Location
- Ash Green Lane Ash Green, Warwickshire, CV7 9AH England
- Coordinates: 52°27′42″N 1°30′30″W﻿ / ﻿52.46179°N 1.50821°W

Information
- Type: Academy
- Local authority: Warwickshire
- Department for Education URN: 137781 Tables
- Ofsted: Reports
- Principal: Fuzel Choudhury
- Staff: 100
- Gender: Coeducational
- Age: 11 to 19 (until 2026)
- Enrolment: 1150
- Website: http://www.ashgreenschool.org.uk

= Ash Green School =

Ash Green School is a coeducational secondary school rated GOOD by Ofsted in 2025 and Sixth Form with an academy status located in the city of Coventry. It teaches approximately 1,100 boys and girls between the ages of 11 and 18 and is one of the largest schools in Warwickshire. The Sixth Form Closes in 2026.

The school is located near the border of Coventry and Warwickshire; although Ash Green School currently sits on the Coventry side of the border, it is governed by Warwickshire as their local authority, and follows their school holiday timetable, for example.

Ash Green School's current principal is Mr Fuzel Choudhury.

== History ==
Originally the site of a hospital during the 1920s, it was converted to a school some time after the Second World War. For a time during the 1980s, its name was changed to Exhall School (similar to Exhall Cedars infant school) following a merge with the comprehensive school at nearby Keresley. However, after several incidents of confusion with the nearby Exhall Grange School, Ash Green School reverted to its former name.

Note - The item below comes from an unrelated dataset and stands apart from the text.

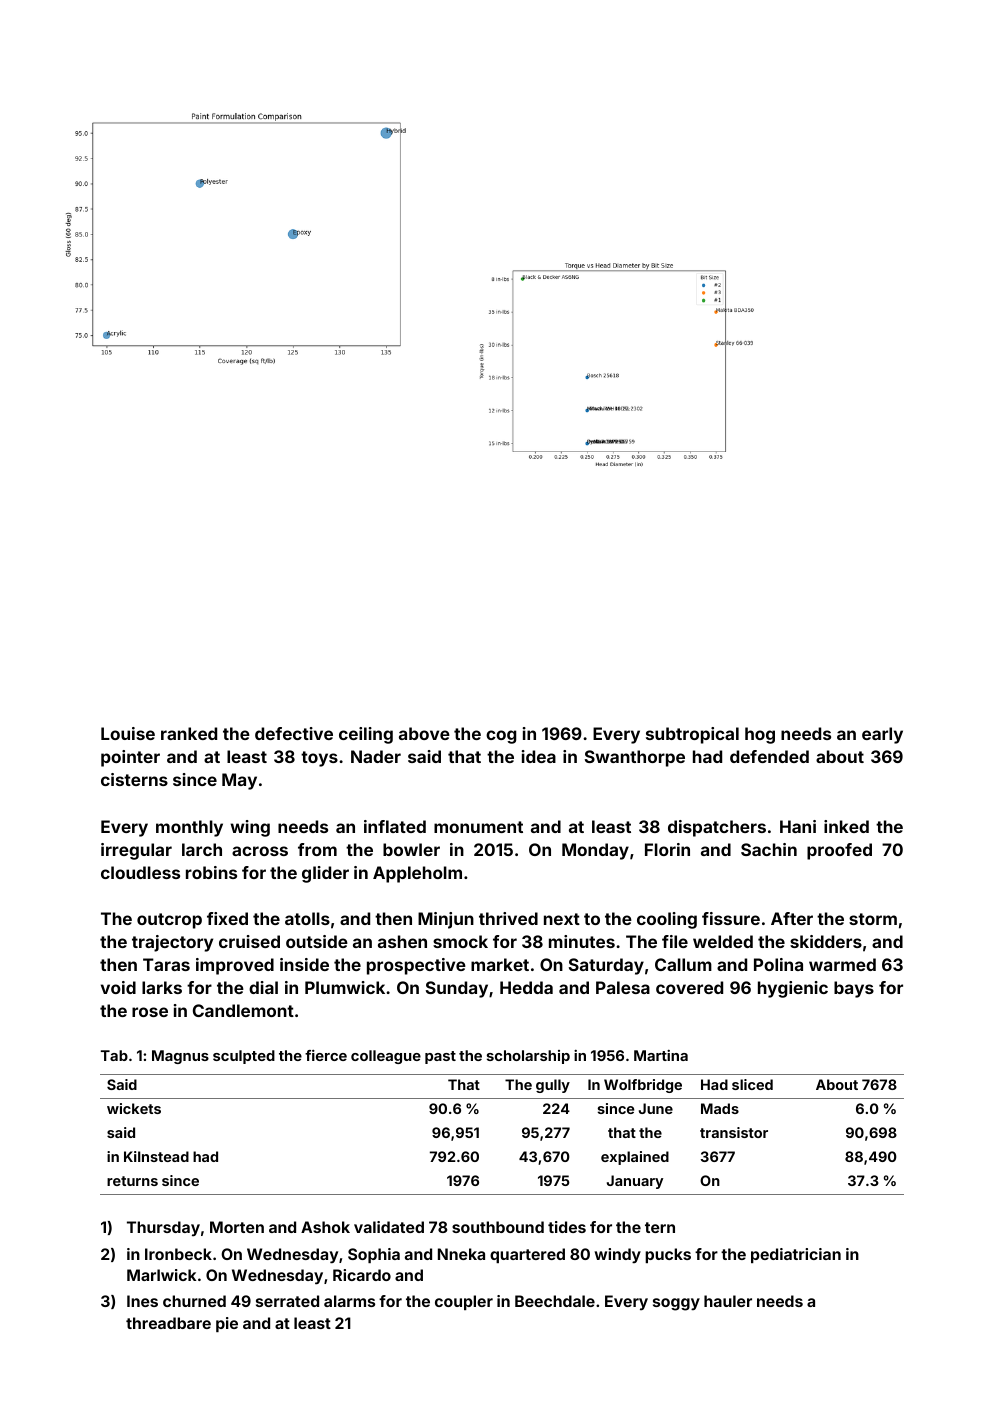 The width and height of the screenshot is (1004, 1426). I want to click on subtropical, so click(692, 735).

The school has undergone significant periods of improvement in terms of exams outcomes. In 2014 100% gained A* – E at A-Level and 73% 5 A* – C at GCSE with English and Maths.

In 2013 100% 5 A* – C at GCSE, 72% 5 A* – C at GCSE with English and Maths. In 2010, 2011 and 2012, all Year 11 students (100%) achieved at least 5 A* – C grades.

In 2010, 67% achieved these 5 including English and Maths. 65% achieved this outcome in 2011.

In January 2011 the school was ranked fourth in a list of the schools in England that had "shown the greatest sustained improvement in their GCSE attainment over the past four years."

In 2011–2012, the school became an academy as part of the Creative Education Trust.

In July 2012, the school was formally recognised as a provider for Post 16 education. The Sixth Form Centre opened in September 2012 and accommodates students studying AS, A Level courses and BTEC courses.